Rendre compte du monde par la peinture, c’est le prendre à rebours et lui faire rendre gorge à travers un miroir brisé dont chaque éclat renvoie sa part de vérité pour prêter une visibilité à ce qu’il y a d’inconnu dans le plus trivial du quotidien. Par assemblages, morceaux de vie ou d’imagerie populaire, réminiscences de peintures anciennes, David Hockney se glisse dans les perspectives de Fra Angelico et les espaces morcelés de Cézanne ou Picasso, dans la couleur de Van Gogh ou de Matisse.
Dans l’exposition de la Collection de la Tate, ce ne sont pas moins de 103 œuvres – peintures, dessins, gravures et depuis 2010, créations numériques, qui relatent une exploration amoureuse de l’image. Corps et nature s’entremêlent dans une même ode émerveillée à la vie, à ses plaisirs et à ses inquiétudes. Après les années 50, à contre courant d’une peinture abstraite dominante, il quitte Londres pour Los Angeles et c’est alors la découverte d’un espace ouvert, d’une lumière crue et d’un ciel qui se confond à l’eau de ces piscines qui le rendront célèbre. Dans un style pop, naïf et coloré, David Hockney traduit un univers réduit à sa banalité heureuse tout en s’insérant dans la tradition de l’histoire de l’art, notamment à travers le thème du bain.
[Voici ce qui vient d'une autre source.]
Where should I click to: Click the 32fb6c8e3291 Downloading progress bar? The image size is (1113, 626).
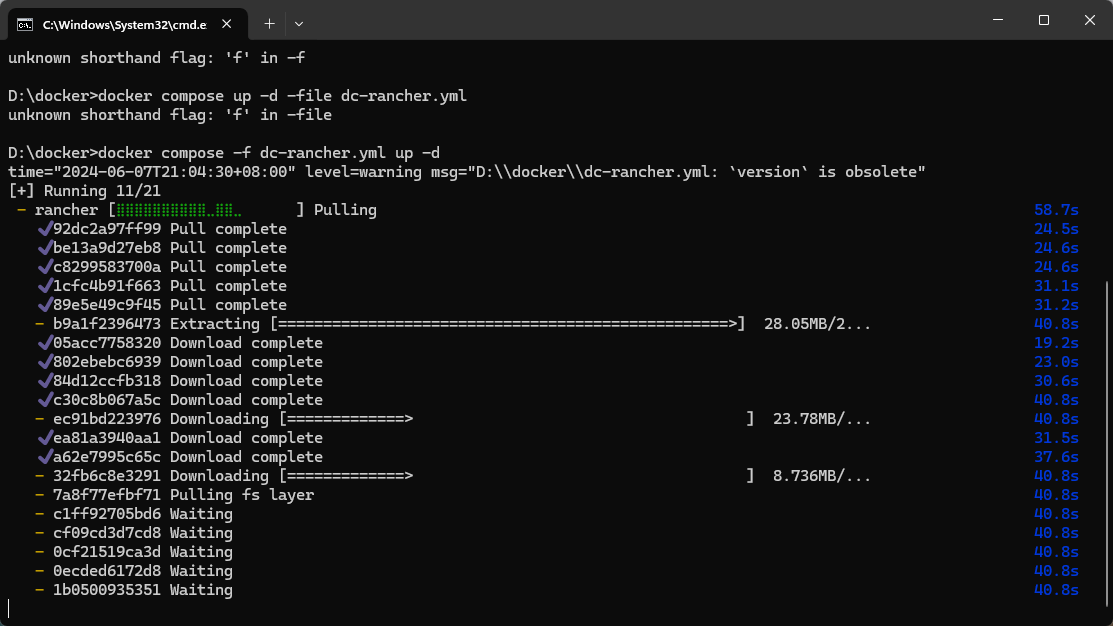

Mais l’histoire se déroule aussi au gré des technologies. A la tradition de l’huile, David Hockney à substitué celle de l’acrylique, et à la gestualité du peintre, il a opposé la confrontation avec l’écran et la traduction de l’image numérique. Désormais installé en Normandie, il multiplie ses envolées colorées dans une explosion chromatique qui se heurte à la fixité de la photographie qu’il retravaille sur l’Ipod. En résulte une nature dénaturée dont l’excès et la simplification rendent à la réalité ce surplus d’émerveillement pour un hommage inédit. David Hockney traverse le temps avec des yeux d’enfant qui ne cesse de grandir. Peindre des visages ou des paysages, c’est toujours dévisager, et savourer dans des teintes acidulées comme des bonbons, les délices de la vie.